Formula 1 Racing

‘Very different’ 2026 cars quick on straights, slow in corners

2026 F1 car rendering

George Russell expects the new rules F1 will introduce in 2026 to significantly change the performance of the cars.

The FIA has confirmed the first details of changes to the chassis after next season. The rules have been designed to suit the new power units which will be introduced in 2026.

Although total power levels should remain similar in 2026, the new motors will deploy more of their power from the batteries. The internal combustion engine, to run on synthetic fuel from 2026, will therefore contribute less of the total power.

Russell admitted this has forced some compromises on plans for F1’s new chassis rules. “There’s a lot of exciting things about 2026, I think mainly for the power unit, I think that’s an exciting change for the sport and it’s a really good direction that we’re going in with the sustainable fuels,” he told Sky. “We’re going more [towards] electrification and there has to be some compromises along the way.”

To better suit the characteristics of the new power units, the 2026 cars will use active aerodynamics to reduce drag and increase speed on the straights. Their peak downforce they generate should fall, slowing them through the corners.

Report: FIA reveals new 2026 F1 rules to create slimmer, lighter cars

“I think the cars we’ll be seeing in ’26 will be very different to what we have today,” said Russell. “So we’re going to be much faster in the straights. They will be slower in the corners and they may be slower around a lap.”

Russell isn’t concerned that slower lap times and lower cornering speeds may make the cars less spectacular to watch.
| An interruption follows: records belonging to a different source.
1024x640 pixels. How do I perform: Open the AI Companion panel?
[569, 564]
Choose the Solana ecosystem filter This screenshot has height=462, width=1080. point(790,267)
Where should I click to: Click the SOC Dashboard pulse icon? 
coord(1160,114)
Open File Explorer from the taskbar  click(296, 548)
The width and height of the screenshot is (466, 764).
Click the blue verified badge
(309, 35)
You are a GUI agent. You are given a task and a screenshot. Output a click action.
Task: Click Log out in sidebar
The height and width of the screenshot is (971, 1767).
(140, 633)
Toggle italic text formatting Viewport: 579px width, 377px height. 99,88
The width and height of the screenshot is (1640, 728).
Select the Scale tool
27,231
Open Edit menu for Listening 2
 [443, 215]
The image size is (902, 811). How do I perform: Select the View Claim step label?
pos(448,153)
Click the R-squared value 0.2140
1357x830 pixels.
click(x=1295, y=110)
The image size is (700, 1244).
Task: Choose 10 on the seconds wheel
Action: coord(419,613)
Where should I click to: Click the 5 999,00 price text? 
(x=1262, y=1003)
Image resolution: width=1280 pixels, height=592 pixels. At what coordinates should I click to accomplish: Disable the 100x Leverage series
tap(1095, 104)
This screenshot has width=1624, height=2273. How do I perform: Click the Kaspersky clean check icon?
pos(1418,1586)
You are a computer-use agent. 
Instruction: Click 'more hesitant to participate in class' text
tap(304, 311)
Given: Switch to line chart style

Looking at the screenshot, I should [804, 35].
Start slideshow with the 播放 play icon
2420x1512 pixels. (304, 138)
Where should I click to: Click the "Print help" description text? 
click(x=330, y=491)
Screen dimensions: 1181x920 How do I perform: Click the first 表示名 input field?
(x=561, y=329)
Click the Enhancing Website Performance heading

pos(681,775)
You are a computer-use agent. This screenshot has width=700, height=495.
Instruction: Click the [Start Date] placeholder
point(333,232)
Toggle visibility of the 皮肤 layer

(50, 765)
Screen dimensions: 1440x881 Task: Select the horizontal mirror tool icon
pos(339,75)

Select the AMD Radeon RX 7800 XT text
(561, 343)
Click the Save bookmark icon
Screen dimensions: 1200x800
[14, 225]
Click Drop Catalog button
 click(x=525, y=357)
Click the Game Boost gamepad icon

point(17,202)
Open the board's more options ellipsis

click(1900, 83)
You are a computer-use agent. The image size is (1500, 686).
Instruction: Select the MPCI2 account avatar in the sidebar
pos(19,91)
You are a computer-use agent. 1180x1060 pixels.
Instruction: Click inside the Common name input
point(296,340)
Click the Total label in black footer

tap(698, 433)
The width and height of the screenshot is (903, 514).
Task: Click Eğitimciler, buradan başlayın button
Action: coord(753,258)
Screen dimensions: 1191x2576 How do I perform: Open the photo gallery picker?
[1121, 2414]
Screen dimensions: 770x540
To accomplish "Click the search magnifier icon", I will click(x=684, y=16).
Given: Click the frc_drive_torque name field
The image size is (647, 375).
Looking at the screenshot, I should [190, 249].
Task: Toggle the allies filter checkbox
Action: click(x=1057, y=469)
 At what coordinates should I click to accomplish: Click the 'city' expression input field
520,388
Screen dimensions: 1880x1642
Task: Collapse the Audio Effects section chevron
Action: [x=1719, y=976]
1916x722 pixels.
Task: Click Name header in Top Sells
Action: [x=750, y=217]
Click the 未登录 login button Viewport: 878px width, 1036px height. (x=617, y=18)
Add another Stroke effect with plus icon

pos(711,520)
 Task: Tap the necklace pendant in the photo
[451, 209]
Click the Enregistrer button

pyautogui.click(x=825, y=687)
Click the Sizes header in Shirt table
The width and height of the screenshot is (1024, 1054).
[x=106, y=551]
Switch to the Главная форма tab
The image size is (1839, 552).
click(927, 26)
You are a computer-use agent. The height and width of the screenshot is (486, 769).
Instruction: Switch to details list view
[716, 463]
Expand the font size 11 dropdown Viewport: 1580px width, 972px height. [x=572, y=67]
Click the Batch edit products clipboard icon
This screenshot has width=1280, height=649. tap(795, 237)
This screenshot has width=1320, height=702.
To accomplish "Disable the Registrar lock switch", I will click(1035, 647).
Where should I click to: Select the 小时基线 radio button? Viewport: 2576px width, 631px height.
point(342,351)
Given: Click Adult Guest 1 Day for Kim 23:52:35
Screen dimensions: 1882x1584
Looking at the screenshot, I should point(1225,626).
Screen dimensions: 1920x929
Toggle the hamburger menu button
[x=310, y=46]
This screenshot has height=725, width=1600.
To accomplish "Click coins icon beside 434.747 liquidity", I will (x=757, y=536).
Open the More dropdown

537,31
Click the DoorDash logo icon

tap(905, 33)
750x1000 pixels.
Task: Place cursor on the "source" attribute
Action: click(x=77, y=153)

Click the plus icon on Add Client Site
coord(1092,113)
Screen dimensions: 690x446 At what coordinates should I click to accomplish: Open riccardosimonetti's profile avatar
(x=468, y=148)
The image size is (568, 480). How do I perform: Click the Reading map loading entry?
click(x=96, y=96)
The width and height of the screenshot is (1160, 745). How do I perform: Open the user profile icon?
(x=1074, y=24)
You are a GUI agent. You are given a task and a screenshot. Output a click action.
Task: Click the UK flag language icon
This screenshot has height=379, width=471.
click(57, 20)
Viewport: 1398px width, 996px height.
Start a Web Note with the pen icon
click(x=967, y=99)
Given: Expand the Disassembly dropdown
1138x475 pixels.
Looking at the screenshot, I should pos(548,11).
“We’re 20 drivers who probably are the only ones who feel that. When you watch on television, maybe you can’t tell if you go through a corner at 250 or 200[kph].

“I don’t know, to be honest, because when I watch Moto GP, that still looks really quick and they go through a corner 100km an hour slower than what a Formula 1 car does. So there’s always a compromise. We’ll have to wait and see how it pans out.”